*** Opening of Information ***

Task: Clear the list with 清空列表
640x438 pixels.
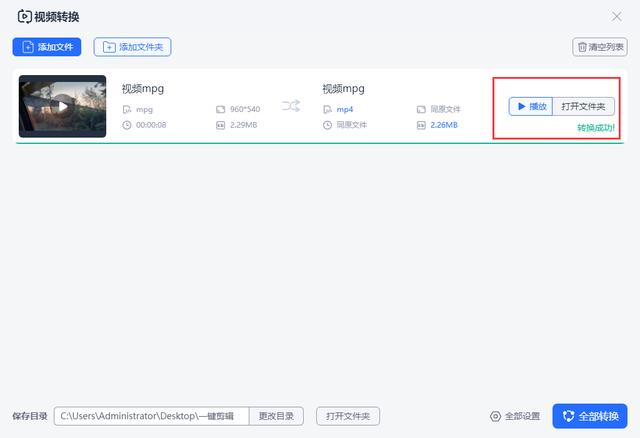Action: pyautogui.click(x=600, y=47)
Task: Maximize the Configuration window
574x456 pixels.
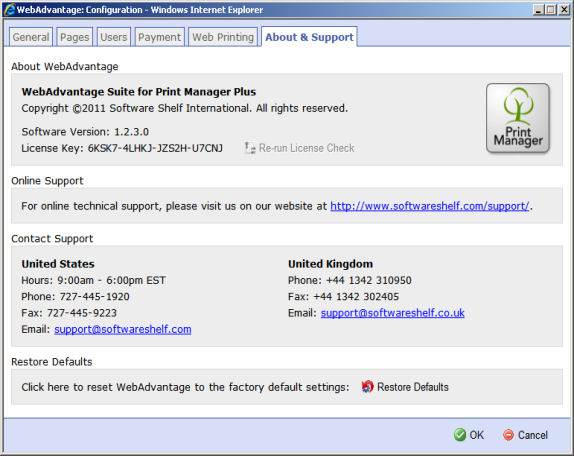Action: click(550, 10)
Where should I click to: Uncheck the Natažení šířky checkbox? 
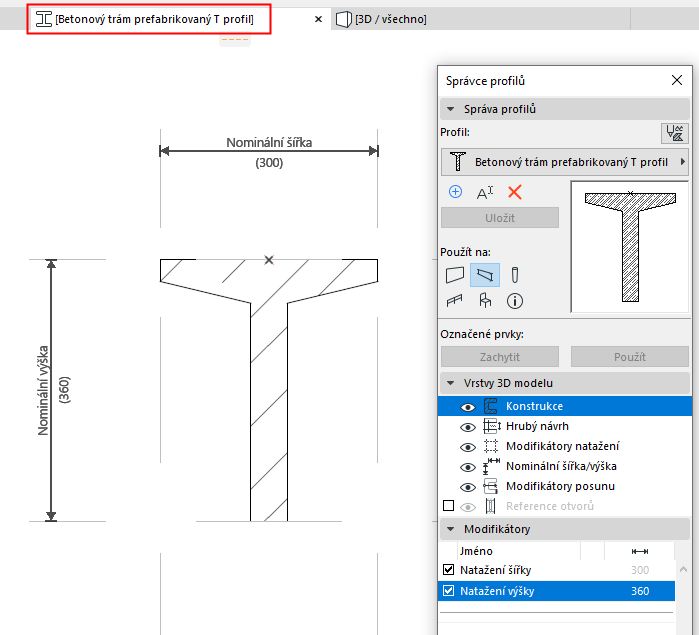tap(448, 570)
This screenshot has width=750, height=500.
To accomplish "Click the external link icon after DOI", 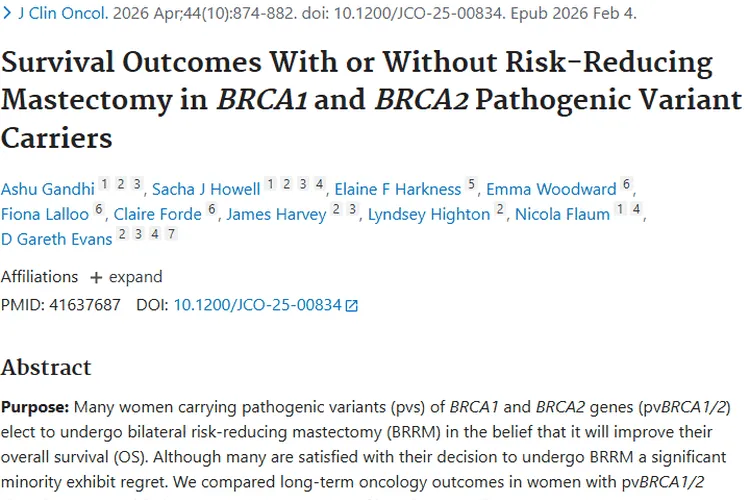I will point(351,306).
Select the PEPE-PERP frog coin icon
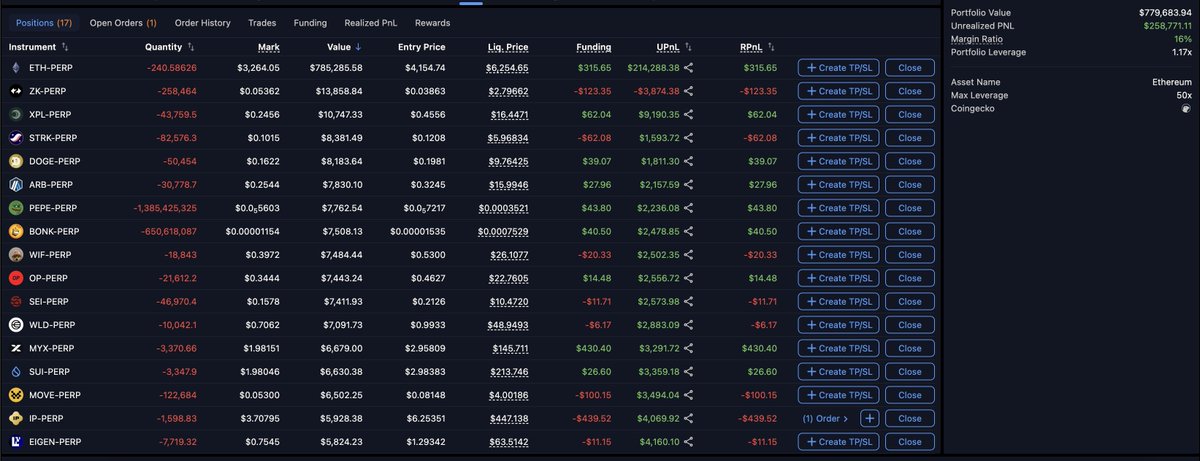The image size is (1200, 461). (16, 208)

*** Close of Information ***

Identify the lines in the entries above that contain "Task", then copy them out.

Task: Clear the list with 清空列表
Task: Maximize the Configuration window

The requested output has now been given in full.